##### DATASET EXTRACT #####

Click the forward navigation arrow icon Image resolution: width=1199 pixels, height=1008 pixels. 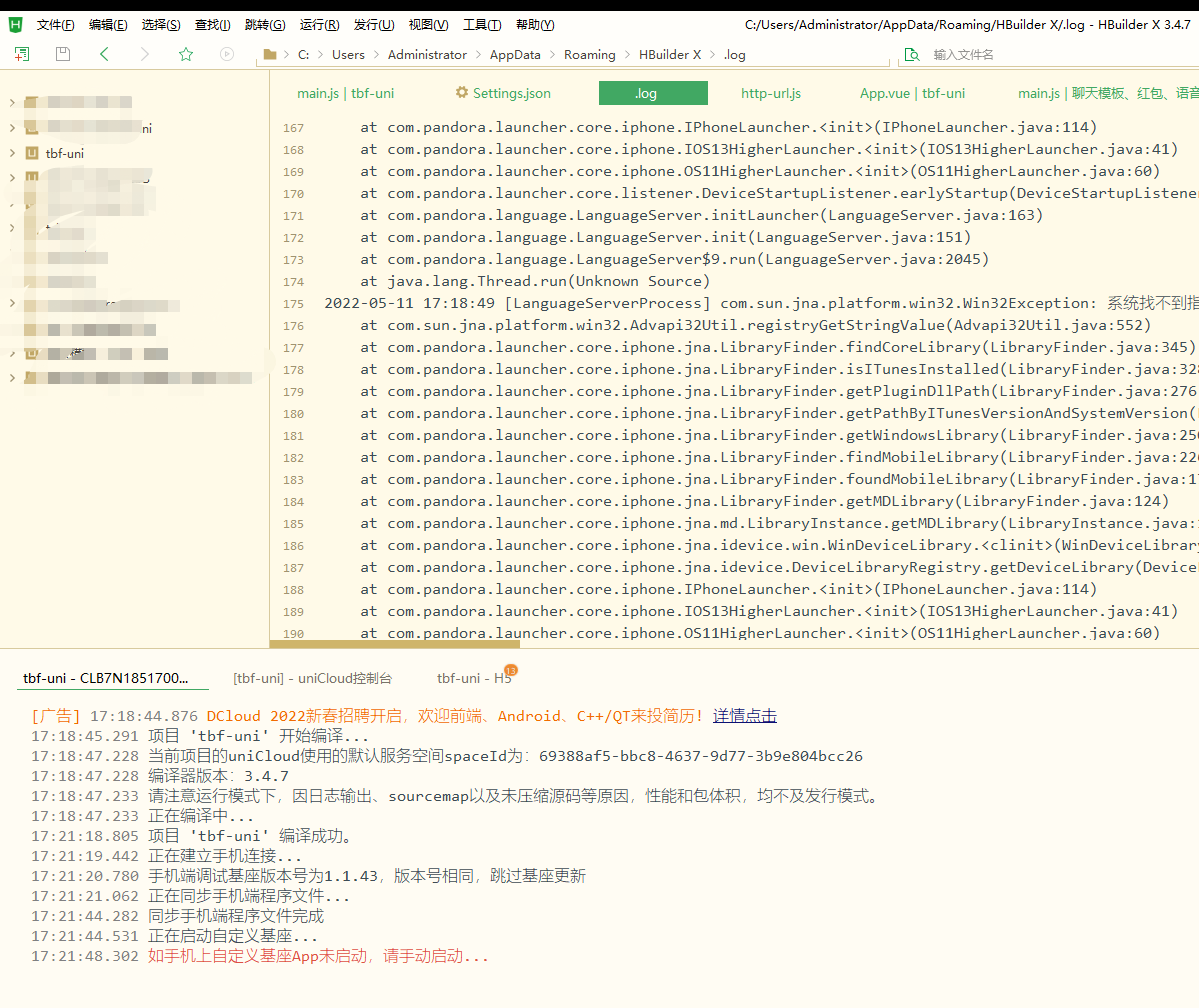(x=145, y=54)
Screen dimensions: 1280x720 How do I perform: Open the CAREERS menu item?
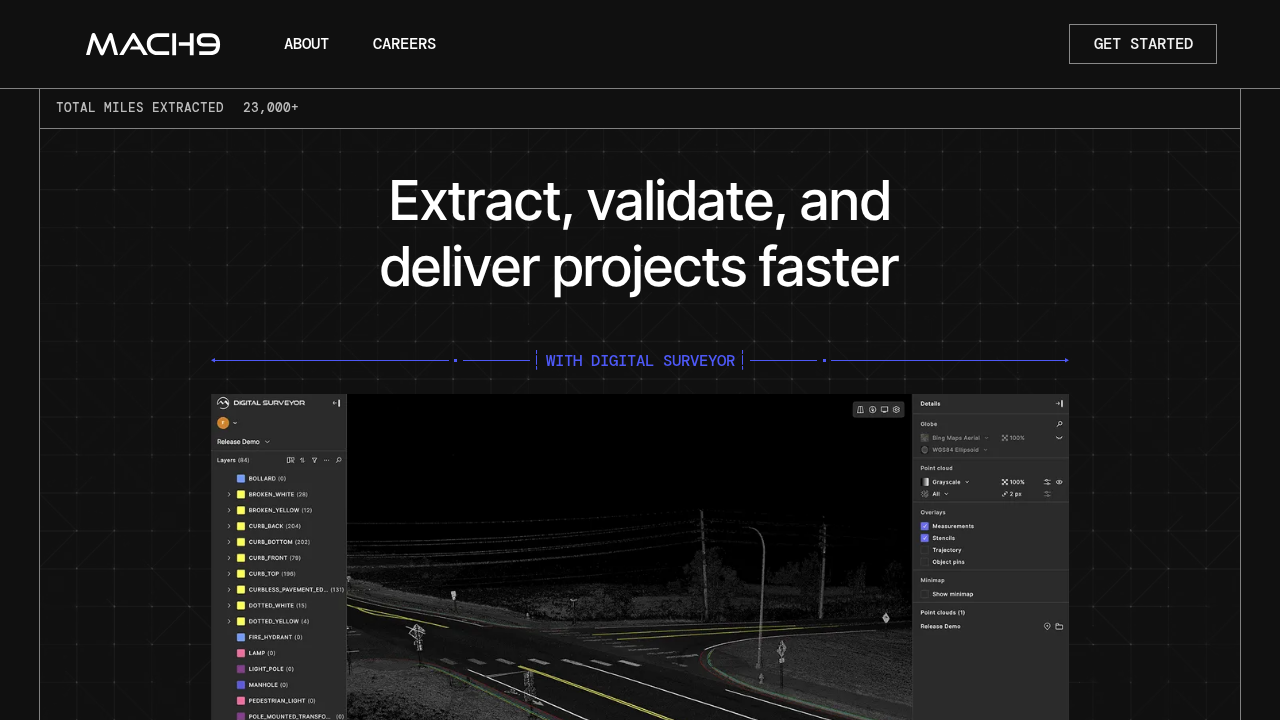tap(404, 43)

#####
##### DATASET EXTRACT #####

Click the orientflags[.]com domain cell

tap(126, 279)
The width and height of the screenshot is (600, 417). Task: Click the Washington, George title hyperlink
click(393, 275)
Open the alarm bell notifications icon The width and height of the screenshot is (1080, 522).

#####

● TASK DESCRIPTION
Filter the items, keeping every line that contains the word "Open", with case counting.

● WRITTEN ANSWER
Screen dimensions: 1280x720 How do I perform: Open the CAREERS menu item?
Open the alarm bell notifications icon The width and height of the screenshot is (1080, 522).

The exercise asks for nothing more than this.